* [WHAT YOU ARE ASKED TO DO] Restate word for word the line containing "This screenshot has height=517, width=872." and each line that follows it, through the last line below, and nothing else.

↓

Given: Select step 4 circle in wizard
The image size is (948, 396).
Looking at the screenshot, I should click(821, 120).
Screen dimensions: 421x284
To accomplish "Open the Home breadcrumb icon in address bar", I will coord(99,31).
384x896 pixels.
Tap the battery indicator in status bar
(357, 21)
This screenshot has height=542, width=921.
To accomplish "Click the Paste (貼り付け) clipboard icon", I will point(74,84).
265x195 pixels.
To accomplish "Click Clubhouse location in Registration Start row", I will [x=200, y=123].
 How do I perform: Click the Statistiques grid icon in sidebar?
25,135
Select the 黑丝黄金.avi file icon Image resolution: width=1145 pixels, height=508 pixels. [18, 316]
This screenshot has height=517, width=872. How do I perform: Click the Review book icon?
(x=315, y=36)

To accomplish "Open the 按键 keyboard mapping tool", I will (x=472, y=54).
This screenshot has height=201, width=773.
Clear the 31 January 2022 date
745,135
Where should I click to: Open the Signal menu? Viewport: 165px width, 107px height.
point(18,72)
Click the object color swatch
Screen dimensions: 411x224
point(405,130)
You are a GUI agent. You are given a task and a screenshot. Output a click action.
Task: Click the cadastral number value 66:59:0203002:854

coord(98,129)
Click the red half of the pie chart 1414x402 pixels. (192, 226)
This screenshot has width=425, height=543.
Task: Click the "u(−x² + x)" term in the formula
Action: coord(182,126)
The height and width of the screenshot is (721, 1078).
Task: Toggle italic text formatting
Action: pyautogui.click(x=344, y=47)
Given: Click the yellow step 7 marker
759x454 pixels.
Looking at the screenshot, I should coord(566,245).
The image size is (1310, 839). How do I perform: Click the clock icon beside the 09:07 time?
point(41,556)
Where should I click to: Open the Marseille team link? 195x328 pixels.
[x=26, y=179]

↑

* [RESPONSE BELOW]
This screenshot has height=517, width=872. How do I perform: Click the Review book icon?
(x=315, y=36)

To accomplish "Open the 按键 keyboard mapping tool", I will (x=472, y=54).
This screenshot has height=201, width=773.
Clear the 31 January 2022 date
745,135
Where should I click to: Open the Signal menu? Viewport: 165px width, 107px height.
point(18,72)
Click the object color swatch
Screen dimensions: 411x224
point(405,130)
You are a GUI agent. You are given a task and a screenshot. Output a click action.
Task: Click the cadastral number value 66:59:0203002:854

coord(98,129)
Click the red half of the pie chart 1414x402 pixels. (192, 226)
This screenshot has width=425, height=543.
Task: Click the "u(−x² + x)" term in the formula
Action: coord(182,126)
The height and width of the screenshot is (721, 1078).
Task: Toggle italic text formatting
Action: pyautogui.click(x=344, y=47)
Given: Click the yellow step 7 marker
759x454 pixels.
Looking at the screenshot, I should coord(566,245).
The image size is (1310, 839). How do I perform: Click the clock icon beside the 09:07 time?
point(41,556)
Where should I click to: Open the Marseille team link? 195x328 pixels.
[x=26, y=179]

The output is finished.